Celui-ci ouvrit les yeux, étonné, avant de les refermer, comme si de rien n’était. Le fantôme, peu habitué à ce drôle de comportement, resta un instant éberlué puis sembla reprendre connaissance, écumant de rage.
« - Ne te fiche pas plus longtemps de moi, reprit-il. Fais taire ces fichues horloges et va-t’en d’ici!!! C’est MON manoir, le mien, à moi tout seul!!!
- Non, il n’est plus à toi puisque tu es mort et que tu ne l’as légué à personne. Je suis le propriétaire de cette demeure qui est la mienne. Les autorités pourront te le confirmer, répondit le jeune homme.

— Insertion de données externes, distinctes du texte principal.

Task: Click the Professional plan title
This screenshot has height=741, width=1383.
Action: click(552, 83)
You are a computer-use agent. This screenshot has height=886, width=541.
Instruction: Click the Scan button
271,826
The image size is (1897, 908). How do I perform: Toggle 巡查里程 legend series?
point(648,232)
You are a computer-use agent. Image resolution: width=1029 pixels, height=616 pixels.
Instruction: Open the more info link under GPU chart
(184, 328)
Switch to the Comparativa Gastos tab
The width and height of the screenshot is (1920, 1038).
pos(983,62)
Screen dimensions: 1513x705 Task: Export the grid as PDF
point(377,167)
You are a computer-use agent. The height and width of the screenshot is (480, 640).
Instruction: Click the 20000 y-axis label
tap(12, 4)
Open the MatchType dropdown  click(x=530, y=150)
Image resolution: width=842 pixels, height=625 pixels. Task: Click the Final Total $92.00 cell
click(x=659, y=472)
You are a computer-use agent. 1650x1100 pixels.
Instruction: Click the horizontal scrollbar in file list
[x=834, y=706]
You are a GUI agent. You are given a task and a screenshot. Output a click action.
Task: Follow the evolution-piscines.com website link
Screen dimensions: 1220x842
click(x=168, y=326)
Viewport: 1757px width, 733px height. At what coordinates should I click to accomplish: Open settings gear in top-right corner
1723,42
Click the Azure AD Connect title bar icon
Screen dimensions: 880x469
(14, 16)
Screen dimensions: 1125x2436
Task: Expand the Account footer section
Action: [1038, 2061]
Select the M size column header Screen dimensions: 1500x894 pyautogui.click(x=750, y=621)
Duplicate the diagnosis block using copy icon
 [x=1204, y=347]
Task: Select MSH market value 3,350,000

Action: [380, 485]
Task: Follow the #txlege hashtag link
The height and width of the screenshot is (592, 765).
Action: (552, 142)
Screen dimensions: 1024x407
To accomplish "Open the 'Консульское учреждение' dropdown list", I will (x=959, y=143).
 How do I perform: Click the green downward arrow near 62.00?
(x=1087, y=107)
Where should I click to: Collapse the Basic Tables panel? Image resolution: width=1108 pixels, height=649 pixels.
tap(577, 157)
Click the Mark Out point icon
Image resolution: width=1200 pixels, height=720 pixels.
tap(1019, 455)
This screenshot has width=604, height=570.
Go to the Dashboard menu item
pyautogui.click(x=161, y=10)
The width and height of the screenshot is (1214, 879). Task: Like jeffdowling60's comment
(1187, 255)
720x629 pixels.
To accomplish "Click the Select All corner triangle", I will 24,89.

- Je suis sous ma seule autorité et ceci est MON manoir!!!!!, s’égosilla le fantôme.
- Ta conversation est lassante, soupira l’autre. J’ai tous les papiers nécessaires pour te prouver que je suis LE seul propriétaire de ce manoir. Tu n’as aucun moyen de me faire partir. Et puis d’ailleurs, pourquoi faire ? Il y a bien assez de place pour nous deux et je veux bien t’héberger.
- Non, non et non. J’ai été le premier propriétaire de ce manoir et je le resterai. De plus, juste avant ma mort, on m’a prédit que si je ne léguais pas ma maison à ma descendance, je mourrais dans les trois jours qui suivraient et que je serais condamné à attendre durant des centaines d’années un de mes descendants, qui prendrait possession de mon manoir. Je n’ai pas cru celui qui m’a raconté cela, je l’ai renvoyé en pensant que c’était des sornettes. Je l’ai regretté, bien plus que n’importe quelle sottise que j’aurais pu faire durant ma jeunesse.
- Et qu’est ce qui vous fait croire que ce descendant n’est pas un de ceux que vous avez fait fuir? fit remarquer le jeune homme.
- Parce que seul mon descendant peut me voir et je peux lui parler sans qu’il se mette a hurler!!!
- Et n’est-ce pas ce que nous faisons en ce moment même ?
- Oui, mais il doit posséder un objet provenant de ce manoir dans ses bagages.
- Et bien trouvez-en un et revenez après. »
Le fantôme, vexé, tourna le dos à son interlocuteur et se retrouva face au mur. Ses yeux s’arrêtèrent sur une horloge ornée d’une hirondelle en feuille d’or.
« - C’est ça!!!!!, hurla-t-il dans les oreilles du jeune homme.
- De quoi ?, demanda celui-ci en ouvrant un œil.
- C’est cette horloge qui vient de mon manoir. D’ailleurs, il t’appartient à présent. Tu vois, le fauteuil dans lequel tu es installé est orné de cette même hirondelle.
- Je connais déjà toute cette histoire. Je sais aussi que vous êtes mon aïeul, et je le savais bien avant de venir m’installer ici. Je n’ai juste pas eu le temps de le faire avant, à cause de mes études.
- Raconte-moi tout. Si nous sommes bien du même sang, notre histoire doit être mêlée.
- D’accord. J’ai grandi comme un enfant normal, dans une famille normale. J’avais deux sœurs et un frère. Un jour, ma mère, qui était malade d’un cancer me confia un secret et une clef. Je devins alors le gardien d’un très ancien secret de famille. J’ai fini mes études il y a peu de temps et j’ai décidé de chercher ce mystérieux manoir où vivait ma famille autrefois. Je ne disposais comme indice que de cette horloge. Je l’ai finalement trouve, et vous avec.
- Mais pourquoi toutes ces horloges? s’enquit le fantôme, devenu translucide. Dépêche-toi, il ne me reste plus beaucoup de temps.
- Justement, ma mère les collectionnait pour se remémorer à chaque seconde que le temps est précieux, que nous n’en avons pas beaucoup dans une vie et qu’il ne faut pas le gaspiller. »
A ces mots, le fantôme disparut à jamais, happé par le temps qui l’avait rattrapé.